Supplied text:
Recently, at a group exhibition I was in, a chap who was an ex-gallery owner and was going into the restaurant business said of my paintings ‘these would work really well in a restaurant!’ And I thought yes! They would! It’s just occurred to me that I could’ve taken offence at that - what? My paintings in a….restaurant?? But they’re supposed to be in a gallery, darling! Nope - totally up for the restaurant thing. And the office thing and the waiting room thing and the hotel thing and the pub thing and wherever else you might put some (real) art rather than Ikea (other Scandinavian furnishing stores are(n’t) available) prints. (As it happens I have some of my older abstract pieces on the walls of the gorgeous Little Bricks restaurant which right next door the the Natural Wellness Centre.)

The data:
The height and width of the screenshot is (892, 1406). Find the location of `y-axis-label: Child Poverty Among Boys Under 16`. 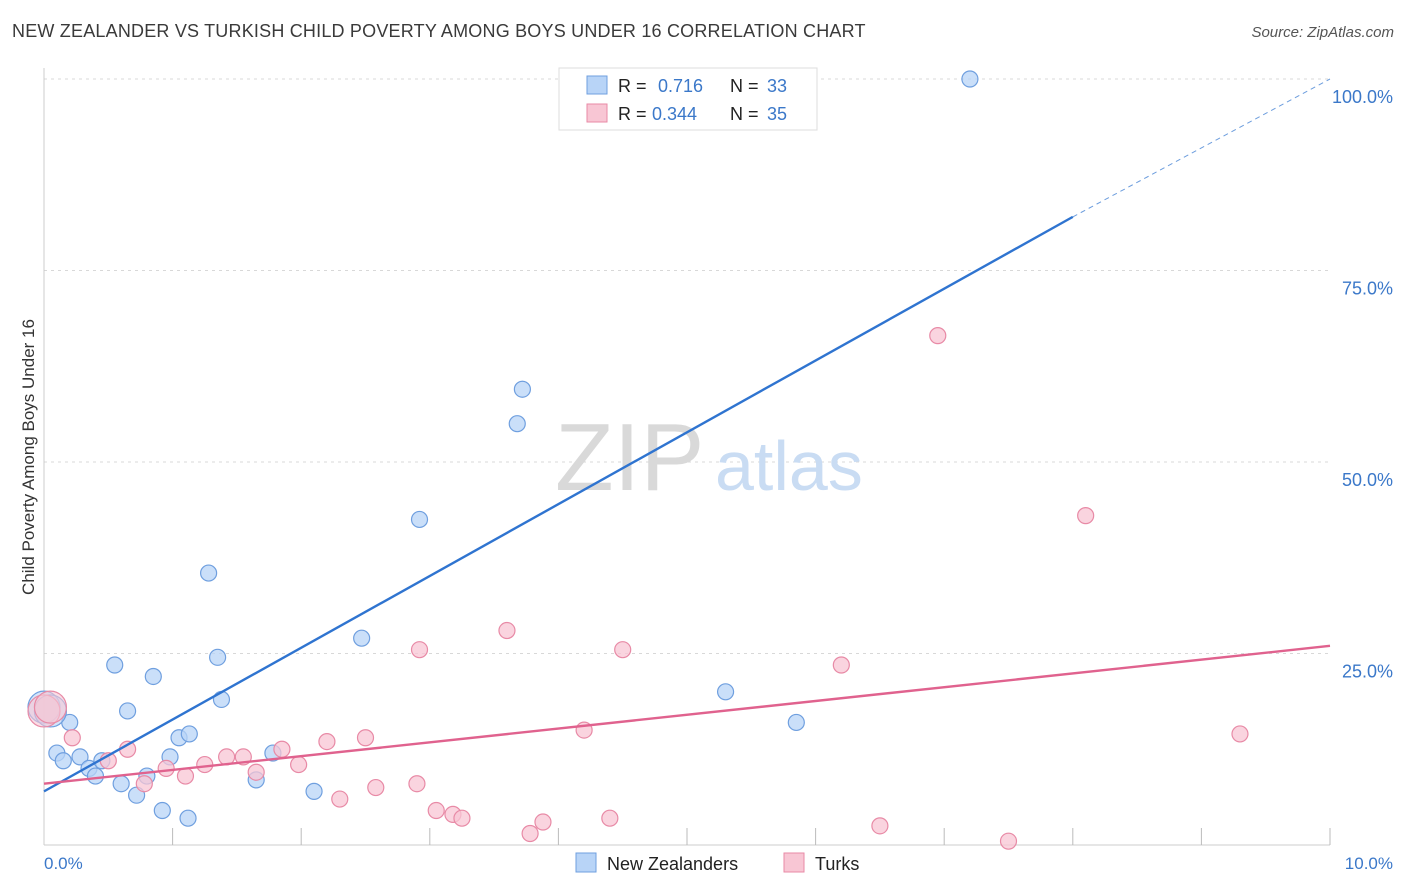

y-axis-label: Child Poverty Among Boys Under 16 is located at coordinates (28, 457).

What to do:
1: Can you condense the paragraph beginning "Recently, at a group exhibition" in the piece on paintings in restaurants into a short list of its main facts?
2: Could you extend the piece on paintings in restaurants, carrying it on after its final sentence?

Answers:
1:
- At a recent group exhibition, a former gallery owner who was moving into the restaurant business said my paintings would work well in a restaurant.
- I agreed instead of taking offense that they weren't meant only for a gallery.
- I'm happy for my work to hang in restaurants, offices, waiting rooms, hotels, pubs, or anywhere else that could have real art instead of Ikea prints.
- Some of my older abstract pieces already hang in the Little Bricks restaurant, next door to the Natural Wellness Centre.

2:
Art in unexpected places helps us to break away from the rigid idea of galleries being the only place to view art. Many people don’t feel comfortable going into galleries, they worry that they ‘don’t know anything about art’. If they’re sitting have a coffee and bacon butty they’re comfortable, at ease in their own world and the art has entered that world rather than grandiosely summoning them to a place they don’t want to be. Showing art in other places democratises it and increases its accessibility, gets a whole load of other eyes on it than would’ve otherwise been possible. None of this is to say I’m against galleries in any way - I just think we need more of the other stuff too.
The paintings in the Natural Wellness Centre are all available to buy and will be displayed until March 10th.